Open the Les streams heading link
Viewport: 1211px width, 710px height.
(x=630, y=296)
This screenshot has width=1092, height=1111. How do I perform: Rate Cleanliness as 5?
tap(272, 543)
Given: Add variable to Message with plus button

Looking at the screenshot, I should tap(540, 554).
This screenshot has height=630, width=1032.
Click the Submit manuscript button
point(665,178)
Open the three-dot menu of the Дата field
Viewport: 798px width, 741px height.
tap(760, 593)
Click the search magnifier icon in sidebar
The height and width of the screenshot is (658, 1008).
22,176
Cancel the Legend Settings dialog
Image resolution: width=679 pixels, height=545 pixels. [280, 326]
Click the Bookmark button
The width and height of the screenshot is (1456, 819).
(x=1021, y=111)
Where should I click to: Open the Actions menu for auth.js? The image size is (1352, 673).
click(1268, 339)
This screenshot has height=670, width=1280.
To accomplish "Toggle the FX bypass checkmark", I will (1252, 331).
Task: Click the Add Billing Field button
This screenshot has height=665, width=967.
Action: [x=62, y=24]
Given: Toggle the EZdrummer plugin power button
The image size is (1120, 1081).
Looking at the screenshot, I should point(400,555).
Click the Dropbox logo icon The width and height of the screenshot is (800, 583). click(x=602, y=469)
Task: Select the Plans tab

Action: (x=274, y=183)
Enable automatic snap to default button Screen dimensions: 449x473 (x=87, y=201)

**EXERCISE:** Render the data above as a numbered list, one entry per line, and leave out the blank lines.

**WRITTEN ANSWER:**
1. Open the Les streams heading link
2. Viewport: 1211px width, 710px height.
3. (x=630, y=296)
4. This screenshot has width=1092, height=1111. How do I perform: Rate Cleanliness as 5?
5. tap(272, 543)
6. Given: Add variable to Message with plus button
7. Looking at the screenshot, I should tap(540, 554).
8. This screenshot has height=630, width=1032.
9. Click the Submit manuscript button
10. point(665,178)
11. Open the three-dot menu of the Дата field
12. Viewport: 798px width, 741px height.
13. tap(760, 593)
14. Click the search magnifier icon in sidebar
15. The height and width of the screenshot is (658, 1008).
16. 22,176
17. Cancel the Legend Settings dialog
18. Image resolution: width=679 pixels, height=545 pixels. [280, 326]
19. Click the Bookmark button
20. The width and height of the screenshot is (1456, 819).
21. (x=1021, y=111)
22. Where should I click to: Open the Actions menu for auth.js? The image size is (1352, 673).
23. click(1268, 339)
24. This screenshot has height=670, width=1280.
25. To accomplish "Toggle the FX bypass checkmark", I will (1252, 331).
26. Task: Click the Add Billing Field button
27. This screenshot has height=665, width=967.
28. Action: [x=62, y=24]
29. Given: Toggle the EZdrummer plugin power button
30. The image size is (1120, 1081).
31. Looking at the screenshot, I should point(400,555).
32. Click the Dropbox logo icon The width and height of the screenshot is (800, 583). click(x=602, y=469)
33. Task: Select the Plans tab
34. Action: (x=274, y=183)
35. Enable automatic snap to default button Screen dimensions: 449x473 (x=87, y=201)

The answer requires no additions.